## Stated exercise
Retype each of the rows below without changing anything.

## Recorded data
════════════════

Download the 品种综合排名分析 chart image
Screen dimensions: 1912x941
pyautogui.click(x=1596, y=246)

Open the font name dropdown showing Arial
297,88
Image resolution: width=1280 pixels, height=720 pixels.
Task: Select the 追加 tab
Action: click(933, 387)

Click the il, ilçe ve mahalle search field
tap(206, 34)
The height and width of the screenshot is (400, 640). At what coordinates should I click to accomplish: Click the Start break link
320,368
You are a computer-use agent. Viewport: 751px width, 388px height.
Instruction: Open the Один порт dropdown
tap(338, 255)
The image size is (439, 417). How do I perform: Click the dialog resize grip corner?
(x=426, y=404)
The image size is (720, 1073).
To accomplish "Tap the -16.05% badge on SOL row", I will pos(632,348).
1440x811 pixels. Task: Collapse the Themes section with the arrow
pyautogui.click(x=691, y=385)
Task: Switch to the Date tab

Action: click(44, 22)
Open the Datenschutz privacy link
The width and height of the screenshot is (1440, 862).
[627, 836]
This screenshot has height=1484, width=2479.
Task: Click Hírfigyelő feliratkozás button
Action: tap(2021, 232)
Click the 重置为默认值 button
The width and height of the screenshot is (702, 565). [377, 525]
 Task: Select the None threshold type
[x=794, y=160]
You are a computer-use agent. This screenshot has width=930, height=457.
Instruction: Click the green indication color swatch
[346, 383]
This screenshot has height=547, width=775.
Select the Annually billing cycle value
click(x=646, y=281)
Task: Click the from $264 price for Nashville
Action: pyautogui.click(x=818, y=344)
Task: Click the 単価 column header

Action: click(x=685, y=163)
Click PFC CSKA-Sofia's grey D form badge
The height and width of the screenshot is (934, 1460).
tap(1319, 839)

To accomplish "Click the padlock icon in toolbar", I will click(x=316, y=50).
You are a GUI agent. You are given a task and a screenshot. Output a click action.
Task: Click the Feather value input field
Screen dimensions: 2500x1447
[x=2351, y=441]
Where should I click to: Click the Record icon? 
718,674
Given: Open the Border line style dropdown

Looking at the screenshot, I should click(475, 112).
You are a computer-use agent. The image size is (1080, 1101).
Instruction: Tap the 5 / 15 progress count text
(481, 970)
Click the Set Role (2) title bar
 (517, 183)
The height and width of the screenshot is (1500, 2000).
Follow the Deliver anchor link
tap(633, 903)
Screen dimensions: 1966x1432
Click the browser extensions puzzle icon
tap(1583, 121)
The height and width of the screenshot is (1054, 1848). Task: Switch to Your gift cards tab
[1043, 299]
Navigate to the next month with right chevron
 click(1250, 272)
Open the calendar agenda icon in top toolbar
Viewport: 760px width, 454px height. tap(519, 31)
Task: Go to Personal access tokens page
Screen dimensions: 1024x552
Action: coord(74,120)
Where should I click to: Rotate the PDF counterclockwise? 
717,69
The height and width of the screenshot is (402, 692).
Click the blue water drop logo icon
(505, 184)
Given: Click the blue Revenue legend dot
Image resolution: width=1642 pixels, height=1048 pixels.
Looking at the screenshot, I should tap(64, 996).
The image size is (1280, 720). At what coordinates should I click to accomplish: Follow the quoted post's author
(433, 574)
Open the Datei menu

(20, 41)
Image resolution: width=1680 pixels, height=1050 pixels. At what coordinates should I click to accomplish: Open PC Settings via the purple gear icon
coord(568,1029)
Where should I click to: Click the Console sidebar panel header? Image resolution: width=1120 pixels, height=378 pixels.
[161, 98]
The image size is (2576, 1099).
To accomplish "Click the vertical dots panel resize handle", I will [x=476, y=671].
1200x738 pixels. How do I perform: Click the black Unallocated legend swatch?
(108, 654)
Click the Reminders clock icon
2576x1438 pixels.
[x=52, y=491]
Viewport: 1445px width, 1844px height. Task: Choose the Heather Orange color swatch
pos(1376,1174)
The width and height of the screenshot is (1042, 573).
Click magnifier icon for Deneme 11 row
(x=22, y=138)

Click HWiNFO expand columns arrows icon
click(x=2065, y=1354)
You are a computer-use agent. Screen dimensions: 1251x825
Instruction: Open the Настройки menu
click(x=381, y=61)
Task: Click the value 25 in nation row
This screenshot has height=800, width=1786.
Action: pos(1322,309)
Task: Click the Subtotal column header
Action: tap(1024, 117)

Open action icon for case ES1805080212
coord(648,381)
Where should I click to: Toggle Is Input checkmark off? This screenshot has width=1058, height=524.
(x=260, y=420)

════════════════

## Response to the exercise
Download the 品种综合排名分析 chart image
Screen dimensions: 1912x941
pyautogui.click(x=1596, y=246)

Open the font name dropdown showing Arial
297,88
Image resolution: width=1280 pixels, height=720 pixels.
Task: Select the 追加 tab
Action: click(933, 387)

Click the il, ilçe ve mahalle search field
tap(206, 34)
The height and width of the screenshot is (400, 640). At what coordinates should I click to accomplish: Click the Start break link
320,368
You are a computer-use agent. Viewport: 751px width, 388px height.
Instruction: Open the Один порт dropdown
tap(338, 255)
The image size is (439, 417). How do I perform: Click the dialog resize grip corner?
(x=426, y=404)
The image size is (720, 1073).
To accomplish "Tap the -16.05% badge on SOL row", I will pos(632,348).
1440x811 pixels. Task: Collapse the Themes section with the arrow
pyautogui.click(x=691, y=385)
Task: Switch to the Date tab

Action: click(44, 22)
Open the Datenschutz privacy link
The width and height of the screenshot is (1440, 862).
[627, 836]
This screenshot has height=1484, width=2479.
Task: Click Hírfigyelő feliratkozás button
Action: tap(2021, 232)
Click the 重置为默认值 button
The width and height of the screenshot is (702, 565). [377, 525]
 Task: Select the None threshold type
[x=794, y=160]
You are a computer-use agent. This screenshot has width=930, height=457.
Instruction: Click the green indication color swatch
[346, 383]
This screenshot has height=547, width=775.
Select the Annually billing cycle value
click(x=646, y=281)
Task: Click the from $264 price for Nashville
Action: pyautogui.click(x=818, y=344)
Task: Click the 単価 column header

Action: click(x=685, y=163)
Click PFC CSKA-Sofia's grey D form badge
The height and width of the screenshot is (934, 1460).
tap(1319, 839)

To accomplish "Click the padlock icon in toolbar", I will click(x=316, y=50).
You are a GUI agent. You are given a task and a screenshot. Output a click action.
Task: Click the Feather value input field
Screen dimensions: 2500x1447
[x=2351, y=441]
Where should I click to: Click the Record icon? 
718,674
Given: Open the Border line style dropdown

Looking at the screenshot, I should click(475, 112).
You are a computer-use agent. The image size is (1080, 1101).
Instruction: Tap the 5 / 15 progress count text
(481, 970)
Click the Set Role (2) title bar
 (517, 183)
The height and width of the screenshot is (1500, 2000).
Follow the Deliver anchor link
tap(633, 903)
Screen dimensions: 1966x1432
Click the browser extensions puzzle icon
tap(1583, 121)
The height and width of the screenshot is (1054, 1848). Task: Switch to Your gift cards tab
[1043, 299]
Navigate to the next month with right chevron
 click(1250, 272)
Open the calendar agenda icon in top toolbar
Viewport: 760px width, 454px height. tap(519, 31)
Task: Go to Personal access tokens page
Screen dimensions: 1024x552
Action: coord(74,120)
Where should I click to: Rotate the PDF counterclockwise? 
717,69
The height and width of the screenshot is (402, 692).
Click the blue water drop logo icon
(505, 184)
Given: Click the blue Revenue legend dot
Image resolution: width=1642 pixels, height=1048 pixels.
Looking at the screenshot, I should tap(64, 996).
The image size is (1280, 720). At what coordinates should I click to accomplish: Follow the quoted post's author
(433, 574)
Open the Datei menu

(20, 41)
Image resolution: width=1680 pixels, height=1050 pixels. At what coordinates should I click to accomplish: Open PC Settings via the purple gear icon
coord(568,1029)
Where should I click to: Click the Console sidebar panel header? Image resolution: width=1120 pixels, height=378 pixels.
[161, 98]
The image size is (2576, 1099).
To accomplish "Click the vertical dots panel resize handle", I will [x=476, y=671].
1200x738 pixels. How do I perform: Click the black Unallocated legend swatch?
(108, 654)
Click the Reminders clock icon
2576x1438 pixels.
[x=52, y=491]
Viewport: 1445px width, 1844px height. Task: Choose the Heather Orange color swatch
pos(1376,1174)
The width and height of the screenshot is (1042, 573).
Click magnifier icon for Deneme 11 row
(x=22, y=138)

Click HWiNFO expand columns arrows icon
click(x=2065, y=1354)
You are a computer-use agent. Screen dimensions: 1251x825
Instruction: Open the Настройки menu
click(x=381, y=61)
Task: Click the value 25 in nation row
This screenshot has height=800, width=1786.
Action: pos(1322,309)
Task: Click the Subtotal column header
Action: tap(1024, 117)

Open action icon for case ES1805080212
coord(648,381)
Where should I click to: Toggle Is Input checkmark off? This screenshot has width=1058, height=524.
(x=260, y=420)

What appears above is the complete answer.